§ **MATERIAL FOR THIS TASK**:
:::::

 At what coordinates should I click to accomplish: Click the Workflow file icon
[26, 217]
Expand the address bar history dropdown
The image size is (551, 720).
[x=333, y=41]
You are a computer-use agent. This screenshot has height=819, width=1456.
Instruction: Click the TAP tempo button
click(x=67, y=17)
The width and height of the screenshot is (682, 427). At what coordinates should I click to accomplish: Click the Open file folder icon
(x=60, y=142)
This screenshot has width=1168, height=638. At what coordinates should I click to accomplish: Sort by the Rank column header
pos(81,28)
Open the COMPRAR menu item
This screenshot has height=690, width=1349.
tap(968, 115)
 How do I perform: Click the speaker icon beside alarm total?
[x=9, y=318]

:::::

Rewrite the lines above as a Markdown table with a No. column giving the row number and a Text column holding each line, omitting blank lines.

§ **WRITTEN SOLUTION**:
| No. | Text |
|---|---|
| 1 |  At what coordinates should I click to accomplish: Click the Workflow file icon |
| 2 | [26, 217] |
| 3 | Expand the address bar history dropdown |
| 4 | The image size is (551, 720). |
| 5 | [x=333, y=41] |
| 6 | You are a computer-use agent. This screenshot has height=819, width=1456. |
| 7 | Instruction: Click the TAP tempo button |
| 8 | click(x=67, y=17) |
| 9 | The width and height of the screenshot is (682, 427). At what coordinates should I click to accomplish: Click the Open file folder icon |
| 10 | (x=60, y=142) |
| 11 | This screenshot has width=1168, height=638. At what coordinates should I click to accomplish: Sort by the Rank column header |
| 12 | pos(81,28) |
| 13 | Open the COMPRAR menu item |
| 14 | This screenshot has height=690, width=1349. |
| 15 | tap(968, 115) |
| 16 |  How do I perform: Click the speaker icon beside alarm total? |
| 17 | [x=9, y=318] |